Обосновался он со своими советниками и сторонниками в Бурже. Шарль вырос серьезным юношей, но по-прежнему чересчур меланхоличный, почти всегда находился в подавленном настроении. Думаю, больше всего его тогда мучило сомнение, является ли он законным наследником престола или зачат нашей матерью во грехе. Это казалось вполне вероятным, если знать, какую бурную жизнь долгое время она вела, да и сейчас ведет. Слава Богу, подобные сомнения в отношении моего собственного происхождения меня не посещали: стоило мне только взглянуть на свой нос — точь-в-точь как у отца, — и все опасения тотчас исчезали.

Шарль хорошо понимал, как я уже упоминала, что, не будь междуусобной вражды, Франция никогда не пала бы так низко, и он хотел поскорее восстановить мир в стране, для чего пригласил к себе герцога Бургундского.

До сих пор хочу думать… хочу верить, что главная вина за случившееся лежит не на нем — на его дурных советниках. Не могу смириться с мыслью, что мой брат мог сам замыслить то, что произошло потом в его присутствии… И уж если он действительно знал о том, что должно было свершиться, то наверняка свято верил, что другого пути нет и только так можно спасти Францию.

Итак, герцога Бургундского позвали к наследнику вместе обсудить, как примирить бургундцев и арманьяков, соперников. Встреча намечена была в Монтюро, куда оба согласились прибыть без оружия, дабы тем самым продемонстрировать мирные намерения.

Полагаю, герцог, как старший по возрасту и более умудренный, не вполне доверял юному наследнику, зная, что тот целиком под влиянием мстительных арманьяков. Однако он принял предлагаемые условия, и встреча состоялась.

Некоторые из приближенных герцога предупреждали его о возможной опасности, умоляли не быть чрезмерно доверчивым, но тот, поразмыслив, отверг их подозрения.

— Мой долг согласиться на это предложение, — говорил он. — Если мы сумеем добиться примирения, то немедленно совместно выступим против англичан. Ради такой возможности стоит рискнуть.

В сентябрьский день, памятный французам как черный, герцог Бургундский отправился на эту встречу.

Его почтительно приветствовал один из придворных принца Шарля, человек по имени Дюшатель, он выказал герцогу глубочайшее уважение и заверил, как обрадован наследник престола возможностью увидеться с герцогом для переговоров по столь важному делу. Наступило время, говорил Дюшатель, положить конец вражде и совместно выступить на борьбу с английскими захватчиками, вместо того чтобы убивать друг друга.
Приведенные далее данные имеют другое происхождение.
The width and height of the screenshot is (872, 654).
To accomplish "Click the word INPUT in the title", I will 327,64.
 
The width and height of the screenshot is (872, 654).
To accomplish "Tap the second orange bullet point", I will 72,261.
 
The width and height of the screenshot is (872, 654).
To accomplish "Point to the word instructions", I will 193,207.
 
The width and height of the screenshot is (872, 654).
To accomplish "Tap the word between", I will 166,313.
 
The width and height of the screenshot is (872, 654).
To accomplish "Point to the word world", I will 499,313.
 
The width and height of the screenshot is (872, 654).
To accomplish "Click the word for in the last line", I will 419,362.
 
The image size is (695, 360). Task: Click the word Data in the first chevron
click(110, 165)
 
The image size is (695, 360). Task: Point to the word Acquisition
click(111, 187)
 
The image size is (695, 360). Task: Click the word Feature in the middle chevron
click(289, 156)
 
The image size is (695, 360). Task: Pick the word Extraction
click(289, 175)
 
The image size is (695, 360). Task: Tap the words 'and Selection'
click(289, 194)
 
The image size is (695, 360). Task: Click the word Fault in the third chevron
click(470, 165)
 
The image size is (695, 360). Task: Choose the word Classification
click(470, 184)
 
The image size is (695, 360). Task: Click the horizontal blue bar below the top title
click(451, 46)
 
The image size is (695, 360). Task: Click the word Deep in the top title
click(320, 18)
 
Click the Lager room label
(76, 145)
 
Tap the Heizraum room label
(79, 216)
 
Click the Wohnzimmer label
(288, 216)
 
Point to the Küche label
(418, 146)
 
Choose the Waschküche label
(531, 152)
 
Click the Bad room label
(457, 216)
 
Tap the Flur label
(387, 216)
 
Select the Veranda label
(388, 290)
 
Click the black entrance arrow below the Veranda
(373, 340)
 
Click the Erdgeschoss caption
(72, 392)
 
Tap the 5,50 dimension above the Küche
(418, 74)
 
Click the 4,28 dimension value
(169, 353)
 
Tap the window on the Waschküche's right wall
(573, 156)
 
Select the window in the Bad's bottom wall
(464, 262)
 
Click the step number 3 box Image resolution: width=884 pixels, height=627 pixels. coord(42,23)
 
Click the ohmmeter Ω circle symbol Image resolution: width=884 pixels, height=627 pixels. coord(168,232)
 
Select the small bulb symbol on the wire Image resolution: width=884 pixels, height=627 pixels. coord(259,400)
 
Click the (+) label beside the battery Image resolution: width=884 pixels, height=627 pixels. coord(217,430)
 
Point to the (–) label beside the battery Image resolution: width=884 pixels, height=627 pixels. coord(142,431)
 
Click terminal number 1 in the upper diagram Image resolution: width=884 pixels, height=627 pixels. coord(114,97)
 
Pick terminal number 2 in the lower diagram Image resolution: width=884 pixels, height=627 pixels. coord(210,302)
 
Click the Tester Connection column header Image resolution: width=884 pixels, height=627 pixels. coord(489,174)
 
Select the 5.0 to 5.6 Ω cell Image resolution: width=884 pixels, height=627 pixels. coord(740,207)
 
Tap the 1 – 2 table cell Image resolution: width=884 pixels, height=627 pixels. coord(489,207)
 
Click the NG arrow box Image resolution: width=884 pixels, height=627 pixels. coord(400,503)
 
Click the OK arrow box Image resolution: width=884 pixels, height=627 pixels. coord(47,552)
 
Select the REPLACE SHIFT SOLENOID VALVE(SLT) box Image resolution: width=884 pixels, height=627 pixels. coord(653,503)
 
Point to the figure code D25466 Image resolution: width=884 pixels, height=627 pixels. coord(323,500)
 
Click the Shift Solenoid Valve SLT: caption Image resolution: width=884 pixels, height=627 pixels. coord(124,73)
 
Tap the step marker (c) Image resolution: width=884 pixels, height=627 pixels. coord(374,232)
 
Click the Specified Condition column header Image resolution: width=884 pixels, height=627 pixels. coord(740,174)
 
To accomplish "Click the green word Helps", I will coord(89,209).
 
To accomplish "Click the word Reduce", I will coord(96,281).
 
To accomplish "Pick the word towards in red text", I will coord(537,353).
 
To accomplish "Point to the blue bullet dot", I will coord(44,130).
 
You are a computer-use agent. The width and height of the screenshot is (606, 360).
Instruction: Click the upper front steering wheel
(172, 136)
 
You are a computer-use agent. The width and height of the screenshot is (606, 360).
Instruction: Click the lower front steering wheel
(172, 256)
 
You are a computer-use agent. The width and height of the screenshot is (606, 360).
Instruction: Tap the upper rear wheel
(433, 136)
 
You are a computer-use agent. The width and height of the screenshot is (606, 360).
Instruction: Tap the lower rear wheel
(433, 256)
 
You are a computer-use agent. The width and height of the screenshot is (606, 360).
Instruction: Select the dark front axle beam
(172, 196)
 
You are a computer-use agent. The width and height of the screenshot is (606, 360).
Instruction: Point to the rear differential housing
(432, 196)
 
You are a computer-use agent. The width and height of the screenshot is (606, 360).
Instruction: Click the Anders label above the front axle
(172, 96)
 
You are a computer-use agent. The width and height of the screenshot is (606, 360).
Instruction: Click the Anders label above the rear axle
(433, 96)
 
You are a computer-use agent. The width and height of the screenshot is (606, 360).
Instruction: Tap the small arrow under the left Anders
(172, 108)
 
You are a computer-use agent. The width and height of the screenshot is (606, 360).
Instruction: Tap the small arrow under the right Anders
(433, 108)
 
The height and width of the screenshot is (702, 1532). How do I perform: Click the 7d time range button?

Начало казалось многообещающим, но когда герцог вознамерился в сопровождении Дюшателя отправиться в покои к наследнику, один из прибывших с ним оруженосцев бросился вдруг на колени и стал умолять герцога отказаться от встречи.

— Вас предадут, господин. Непременно предадут! Чую, у этих людей именно это на уме…

Герцог повернулся к Дюшателю.

— Слышите, месье? Быть может, неспроста мои люди боятся вероломства?

— Они не правы, — заверил его Дюшатель. — Клянусь вам, ваше высочество! Дофин любит вас. Ведь вы его ближайший родственник. Единственная цель его — покончить с распрями и объединить страну.